Skeletal Muscle and Lymphocyte Mitochondrial Dysfunctions in Septic Shock Trigger ICU-Acquired Weakness and Sepsis-Induced Immunoparalysis

Abstract

Fundamental events driving the pathological processes of septic shock-induced multiorgan failure (MOF) at the cellular and subcellular levels remain debated. Emerging data implicate mitochondrial dysfunction as a critical factor in the pathogenesis of sepsis-associated MOF. If macrocirculatory and microcirculatory dysfunctions undoubtedly participate in organ dysfunction at the early stage of septic shock, an intrinsic bioenergetic failure, sometimes called "cytopathic hypoxia," perpetuates cellular dysfunction. Short-term failure of vital organs immediately threatens patient survival but long-term recovery is also severely hindered by persistent dysfunction of organs traditionally described as nonvital, such as skeletal muscle and peripheral blood mononuclear cells (PBMCs). In this review, we will stress how and why a persistent mitochondrial dysfunction in skeletal muscles and PBMC could impair survival in patients who overcome the first acute phase of their septic episode.

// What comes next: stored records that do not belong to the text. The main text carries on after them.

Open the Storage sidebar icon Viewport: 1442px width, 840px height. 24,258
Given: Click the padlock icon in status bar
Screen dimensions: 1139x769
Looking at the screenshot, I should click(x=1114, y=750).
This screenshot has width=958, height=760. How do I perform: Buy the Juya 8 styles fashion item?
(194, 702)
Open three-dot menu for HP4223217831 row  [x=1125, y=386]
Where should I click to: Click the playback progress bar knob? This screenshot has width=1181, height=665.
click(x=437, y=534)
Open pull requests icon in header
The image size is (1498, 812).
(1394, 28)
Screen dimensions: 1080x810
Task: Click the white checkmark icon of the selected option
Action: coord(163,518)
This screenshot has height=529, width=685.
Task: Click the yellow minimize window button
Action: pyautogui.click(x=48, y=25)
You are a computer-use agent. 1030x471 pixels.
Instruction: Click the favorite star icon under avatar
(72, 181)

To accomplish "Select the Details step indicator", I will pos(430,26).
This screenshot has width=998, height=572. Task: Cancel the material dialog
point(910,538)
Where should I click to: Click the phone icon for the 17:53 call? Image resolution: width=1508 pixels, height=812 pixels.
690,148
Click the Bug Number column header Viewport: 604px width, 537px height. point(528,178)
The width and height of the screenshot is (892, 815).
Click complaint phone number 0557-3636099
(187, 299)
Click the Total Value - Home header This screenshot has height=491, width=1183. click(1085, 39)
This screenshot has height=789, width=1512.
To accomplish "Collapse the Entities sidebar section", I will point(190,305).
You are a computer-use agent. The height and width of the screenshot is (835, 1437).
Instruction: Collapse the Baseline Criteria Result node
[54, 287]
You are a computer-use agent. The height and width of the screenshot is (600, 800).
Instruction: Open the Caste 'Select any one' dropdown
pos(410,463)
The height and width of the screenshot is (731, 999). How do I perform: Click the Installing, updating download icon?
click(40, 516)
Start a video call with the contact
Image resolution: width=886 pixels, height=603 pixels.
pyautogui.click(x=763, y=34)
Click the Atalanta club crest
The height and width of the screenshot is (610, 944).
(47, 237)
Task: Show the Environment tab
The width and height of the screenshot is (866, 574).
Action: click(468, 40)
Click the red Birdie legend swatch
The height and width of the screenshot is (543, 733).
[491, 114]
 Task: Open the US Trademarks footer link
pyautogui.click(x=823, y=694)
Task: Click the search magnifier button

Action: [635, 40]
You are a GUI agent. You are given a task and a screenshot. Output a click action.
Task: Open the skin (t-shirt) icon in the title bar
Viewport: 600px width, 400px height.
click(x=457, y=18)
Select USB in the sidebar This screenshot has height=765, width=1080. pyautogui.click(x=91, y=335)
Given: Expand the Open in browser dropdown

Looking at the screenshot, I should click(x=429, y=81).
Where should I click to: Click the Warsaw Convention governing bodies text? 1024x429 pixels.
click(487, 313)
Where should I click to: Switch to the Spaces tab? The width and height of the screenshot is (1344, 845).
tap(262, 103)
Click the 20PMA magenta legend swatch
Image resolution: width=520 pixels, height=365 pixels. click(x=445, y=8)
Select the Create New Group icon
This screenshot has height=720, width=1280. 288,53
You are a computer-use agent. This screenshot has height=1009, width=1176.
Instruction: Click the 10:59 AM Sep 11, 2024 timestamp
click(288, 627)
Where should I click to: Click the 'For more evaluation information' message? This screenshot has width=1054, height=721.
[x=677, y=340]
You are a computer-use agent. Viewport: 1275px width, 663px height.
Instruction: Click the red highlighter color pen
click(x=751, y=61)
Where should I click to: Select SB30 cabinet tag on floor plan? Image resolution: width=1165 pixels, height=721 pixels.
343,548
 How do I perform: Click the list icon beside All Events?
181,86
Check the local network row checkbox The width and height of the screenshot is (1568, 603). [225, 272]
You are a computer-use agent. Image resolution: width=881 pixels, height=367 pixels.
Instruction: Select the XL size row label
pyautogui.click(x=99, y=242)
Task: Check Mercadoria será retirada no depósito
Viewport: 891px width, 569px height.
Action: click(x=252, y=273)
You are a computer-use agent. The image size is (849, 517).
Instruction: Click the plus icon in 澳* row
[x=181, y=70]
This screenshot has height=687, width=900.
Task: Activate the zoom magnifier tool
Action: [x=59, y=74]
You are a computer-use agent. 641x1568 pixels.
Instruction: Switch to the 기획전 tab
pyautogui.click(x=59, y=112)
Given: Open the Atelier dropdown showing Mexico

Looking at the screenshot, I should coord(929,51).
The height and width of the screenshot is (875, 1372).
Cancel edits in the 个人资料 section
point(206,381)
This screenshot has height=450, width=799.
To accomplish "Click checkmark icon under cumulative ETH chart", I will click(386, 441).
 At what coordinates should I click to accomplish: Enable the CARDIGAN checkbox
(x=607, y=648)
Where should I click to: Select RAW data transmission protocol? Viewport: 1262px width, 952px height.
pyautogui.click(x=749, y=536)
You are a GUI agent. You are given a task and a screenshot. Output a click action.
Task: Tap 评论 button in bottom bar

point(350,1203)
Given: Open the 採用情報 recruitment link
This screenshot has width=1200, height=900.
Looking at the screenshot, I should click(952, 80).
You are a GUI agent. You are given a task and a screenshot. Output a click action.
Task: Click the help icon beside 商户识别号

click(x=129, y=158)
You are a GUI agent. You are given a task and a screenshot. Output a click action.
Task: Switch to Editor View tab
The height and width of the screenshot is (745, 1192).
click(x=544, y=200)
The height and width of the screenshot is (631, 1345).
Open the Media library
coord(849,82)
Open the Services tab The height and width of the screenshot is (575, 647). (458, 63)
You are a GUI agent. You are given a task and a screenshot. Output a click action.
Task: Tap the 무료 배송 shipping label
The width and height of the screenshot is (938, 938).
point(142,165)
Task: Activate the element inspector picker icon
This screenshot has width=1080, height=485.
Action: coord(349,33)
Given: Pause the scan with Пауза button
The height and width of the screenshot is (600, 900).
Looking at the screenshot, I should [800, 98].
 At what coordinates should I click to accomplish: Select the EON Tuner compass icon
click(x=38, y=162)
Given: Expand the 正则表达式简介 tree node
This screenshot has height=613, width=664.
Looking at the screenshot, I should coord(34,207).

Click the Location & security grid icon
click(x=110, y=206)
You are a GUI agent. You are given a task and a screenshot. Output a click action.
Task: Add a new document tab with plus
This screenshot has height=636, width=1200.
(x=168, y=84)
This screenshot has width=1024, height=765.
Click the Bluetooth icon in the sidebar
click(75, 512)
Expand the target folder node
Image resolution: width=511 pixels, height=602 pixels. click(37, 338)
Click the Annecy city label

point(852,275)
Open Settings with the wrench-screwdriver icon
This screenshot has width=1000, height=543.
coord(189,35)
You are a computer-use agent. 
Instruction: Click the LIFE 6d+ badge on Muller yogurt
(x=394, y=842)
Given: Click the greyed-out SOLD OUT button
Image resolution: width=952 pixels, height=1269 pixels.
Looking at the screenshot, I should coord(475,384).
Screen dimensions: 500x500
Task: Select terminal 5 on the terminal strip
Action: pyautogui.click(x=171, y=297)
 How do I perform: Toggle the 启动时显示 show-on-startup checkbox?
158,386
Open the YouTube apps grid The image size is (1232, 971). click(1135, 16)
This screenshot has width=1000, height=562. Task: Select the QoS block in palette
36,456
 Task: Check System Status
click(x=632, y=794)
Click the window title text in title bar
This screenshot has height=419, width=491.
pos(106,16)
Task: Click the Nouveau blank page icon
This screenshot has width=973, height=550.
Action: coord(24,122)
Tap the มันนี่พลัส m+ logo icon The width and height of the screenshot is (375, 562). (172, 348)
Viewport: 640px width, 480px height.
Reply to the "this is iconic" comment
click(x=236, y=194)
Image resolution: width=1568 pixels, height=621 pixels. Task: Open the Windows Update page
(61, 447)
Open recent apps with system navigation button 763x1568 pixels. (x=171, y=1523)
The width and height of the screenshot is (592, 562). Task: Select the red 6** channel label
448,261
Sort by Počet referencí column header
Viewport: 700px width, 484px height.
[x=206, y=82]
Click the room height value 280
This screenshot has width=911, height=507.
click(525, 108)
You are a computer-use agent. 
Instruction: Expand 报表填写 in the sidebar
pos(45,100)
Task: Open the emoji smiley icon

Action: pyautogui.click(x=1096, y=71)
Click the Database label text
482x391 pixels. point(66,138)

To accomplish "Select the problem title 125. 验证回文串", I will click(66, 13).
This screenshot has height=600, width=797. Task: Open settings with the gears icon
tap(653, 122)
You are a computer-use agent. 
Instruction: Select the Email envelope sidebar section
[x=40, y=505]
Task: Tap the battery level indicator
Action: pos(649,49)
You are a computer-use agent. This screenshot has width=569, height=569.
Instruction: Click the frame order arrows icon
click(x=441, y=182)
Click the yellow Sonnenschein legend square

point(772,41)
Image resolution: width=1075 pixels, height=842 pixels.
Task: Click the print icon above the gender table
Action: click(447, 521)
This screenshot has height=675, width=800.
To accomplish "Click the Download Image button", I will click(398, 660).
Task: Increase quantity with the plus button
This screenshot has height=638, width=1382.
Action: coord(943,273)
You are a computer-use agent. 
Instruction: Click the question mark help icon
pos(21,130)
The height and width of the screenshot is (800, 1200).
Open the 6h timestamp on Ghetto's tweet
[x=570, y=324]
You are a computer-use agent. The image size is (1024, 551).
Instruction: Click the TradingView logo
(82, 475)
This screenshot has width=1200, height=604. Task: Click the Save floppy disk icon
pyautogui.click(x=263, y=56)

First, muscle wasting protracts weaning from mechanical ventilation, increases the risk of mechanical ventilator-associated pneumonia, and creates a state of ICU-acquired muscle weakness, compelling the patient to bed. Second, failure of the immune system ("immunoparalysis") translates into its inability to clear infectious foci and predisposes the patient to recurrent nosocomial infections. We will finally emphasize how mitochondrial-targeted therapies could represent a realistic strategy to promote long-term recovery after sepsis.

Figure 1

Succession of events leading to sepsis-induced mitochondrial dysfunction. (1) Increased activity of inducible NO-synthase. (2) Increased mitochondrial superoxide anion generation. (3) Production of peroxynitrite. (4) Nitrosylation of respiratory chain complexes. (5) Decreased membrane potential. (6) Opening of mitochondrial transition pore. Greek numbers refer to mitochondrial complexes. iNOS: inducible nitric oxide synthase; NO: nitric oxide; O₂⁻: superoxide anion; ONOO⁻: peroxynitrite; O₂: oxygen; ADP: adenosine diphosphate; ATP: adenosine triphosphate; H⁺: proton; FADH₂: reduced flavin-adenine dinucleotide; FAD⁺: oxidized flavin-adenine dinucleotide; NADH: reduced nicotinamide adenine dinucleotide; NAD⁺: oxidized nicotinamide adenine dinucleotide; Ca⁺⁺: ionized calcium; mPTP: mitochondrial permeability transition pore.

Figure 2

Nucleus-mitochondria crosstalk for apoptosis and mitochondrial hormesis induction: key role of PGC-1α, Tfam, and NRF-1/2. (i) Activation of caspase-3 and caspase-7 after mPTP opening leading to apoptosis. (ii) Activation of mitochondrial hormesis in response to stress stimulation (i.e., β-adrenergic). PGC-1α plays a pivotal role for transcription of both nuclear and mitochondrial genes leading to increased mitohormesis. PGC-1α: peroxisome proliferator-activated receptor-γ coactivator 1α; NRF-1/2: nuclear respiratory factor 1/2; Tfam: mitochondrial transcription factor A; mtDNA: mitochondrial desoxyribonucleic acid; Ca⁺⁺: ionized calcium; mPTP: mitochondrial permeability transition pore; Cyt c: cytochrome c.

Figure 3

Time course of mitochondrial impairment and mitochondrial biogenesis following sepsis in peripheral blood mononuclear cells (PBMCs). TNFα: tumor necrosis factor α; Il-6: interleukin-6; ROS: reactive oxygen species; SOD: superoxide dismutase, GPx: glutathione peroxidase; NRF-1/2: nuclear respiratory factor 1/2; PGC-1α: peroxisome proliferator-activated receptor-γ coactivator 1α; Tfam: mitochondrial transcription factor A. Adapted from Lejay et al. with permission [27].